Too much protein expressed by a gene associated with schizophrenia causes faulty connections between nerve cells and keeps them from branching out and communicating with each other, according to a new study with rats.
The findings about the NOS1AP gene may help explain the biological process of the disease, researchers say.
The study, published online in the journal Biological Psychiatry, shows that an overabundance of the protein causes dendrites—the tree-like structures that allow cells to talk to each other and are essential to the functioning of the nervous system—to become stunted in the developing brains of rats.
This keeps the dendrites deep within the neocortex, the portion of the brain responsible for higher functioning skills, such as spatial reasoning, conscious thought, motor commands, language development, and sensory perception.
In the control group of rats in which NOS1AP chemical protein was not overexpressed, the cellular connections developed properly, with cells moving to the outer layers of the neocortex and enabling the nerve cells to communicate.

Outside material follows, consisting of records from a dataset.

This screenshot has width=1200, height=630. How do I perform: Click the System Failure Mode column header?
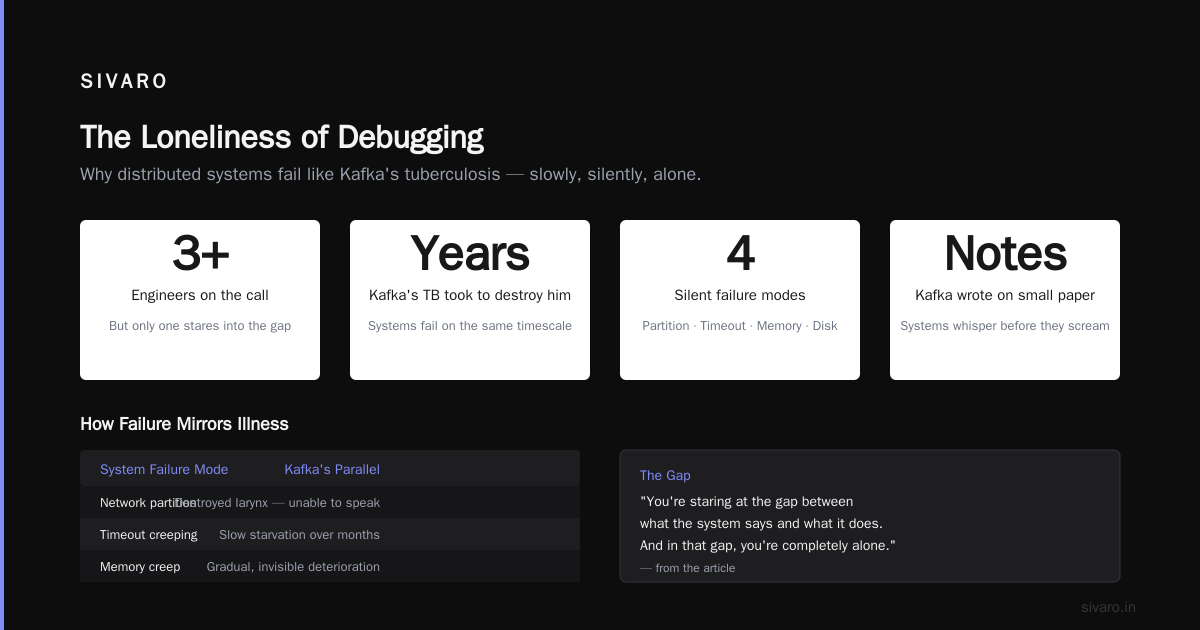pyautogui.click(x=164, y=469)
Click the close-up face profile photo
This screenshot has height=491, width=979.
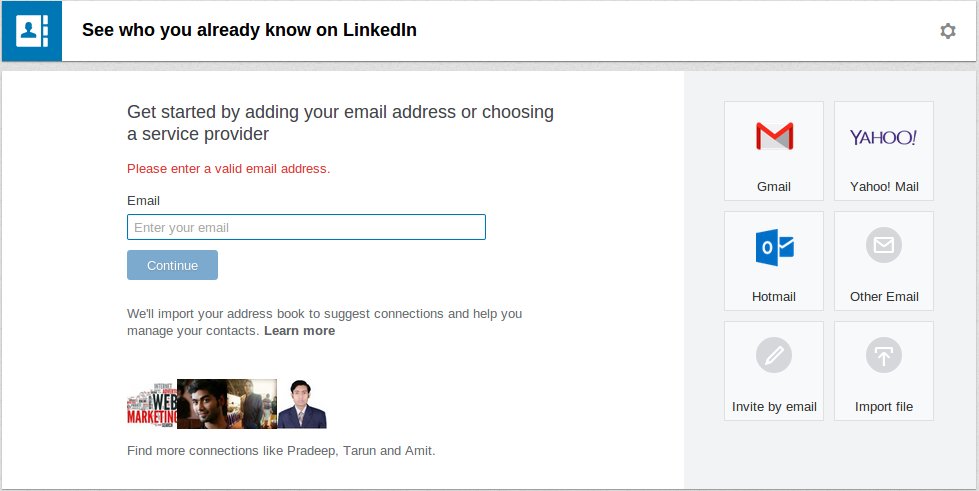pyautogui.click(x=202, y=404)
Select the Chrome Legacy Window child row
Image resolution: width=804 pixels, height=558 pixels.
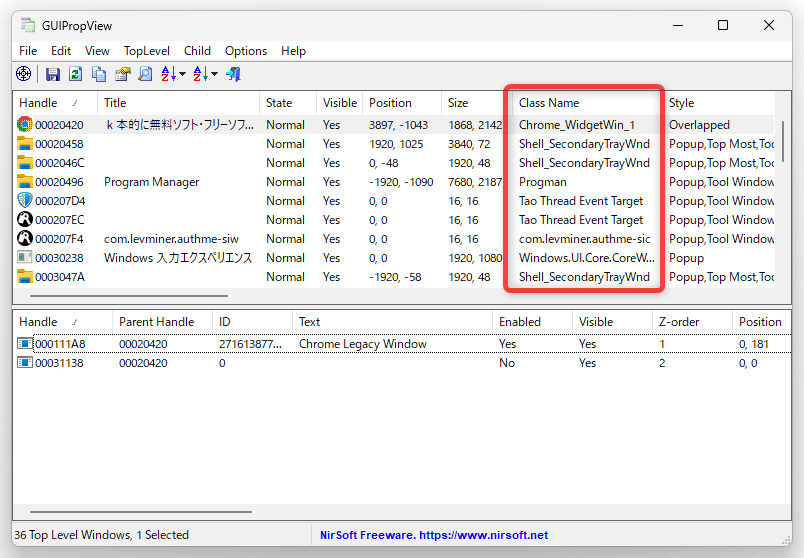[403, 344]
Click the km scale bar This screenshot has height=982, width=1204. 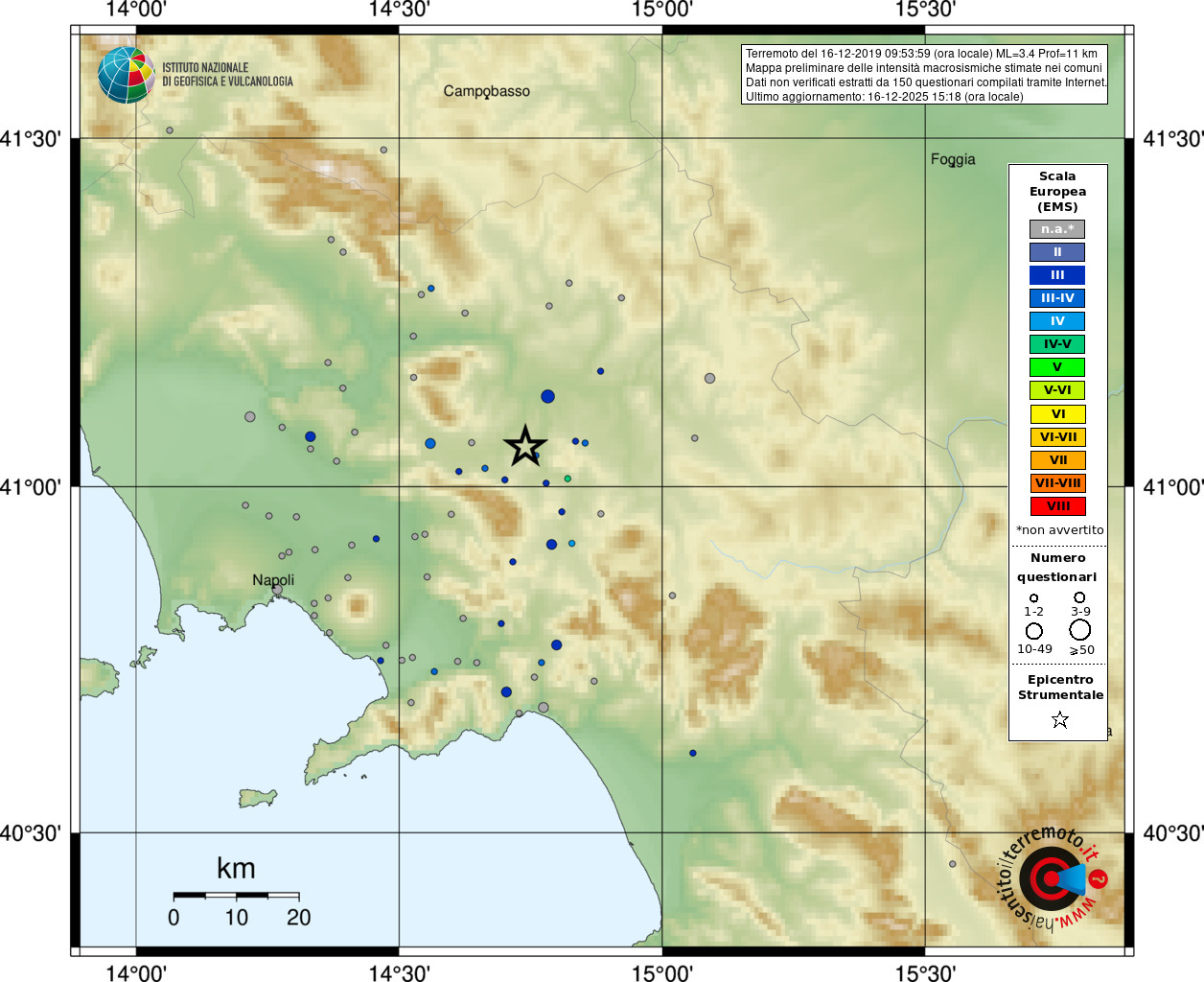[236, 896]
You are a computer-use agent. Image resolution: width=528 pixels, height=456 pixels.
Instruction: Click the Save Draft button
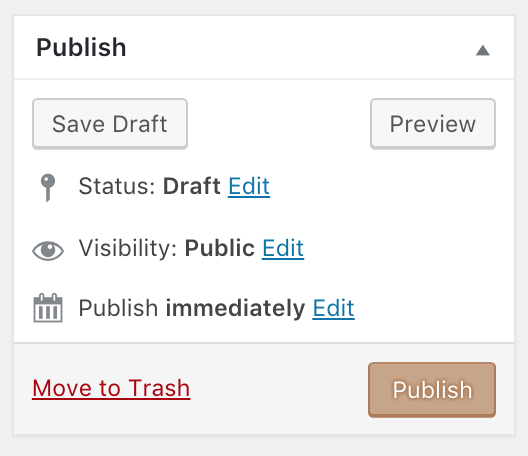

“When the brain develops, it sets up a system of the right type of connectivity to make sure that communication can occur,” says Bonnie Firestein, professor of cell biology and neuroscience at Rutgers.
“What we saw here was that the nerve cells didn’t move to the correct locations and didn’t have dendrites that branch out to make the connections that were needed.”
Although scientists can’t pinpoint for certain the exact cause of schizophrenia, they have determined that several genes, including NOS1AP, are associated with an increased risk for the disabling brain disorder and believe that when there is an imbalance of the chemical reactions in the brain, development can be disrupted.
While about 1 percent of the general population suffers from schizophrenia, the risk increases to about 10 percent in the first degree relatives of an individual with the disease. NOS1AP has been identified as a risk factor in some families with multiple individuals affected with schizophrenia.
Since the prefrontal cortex, the part of the brain that is associated with schizophrenia matures through adulthood, Firestein says it is possible that drug treatment therapies could be developed to target the disease in adolescents, when schizophrenia is thought to develop and when symptoms appear.
“The next step would be to let the disease develop in the laboratory and try to treat the over expression of the protein with an antipsychotic therapy to see if it works,” says Firestein.
Linda Brzustowicz, professor and chair of the genetics department at Rutgers, is a coauthor of the paper.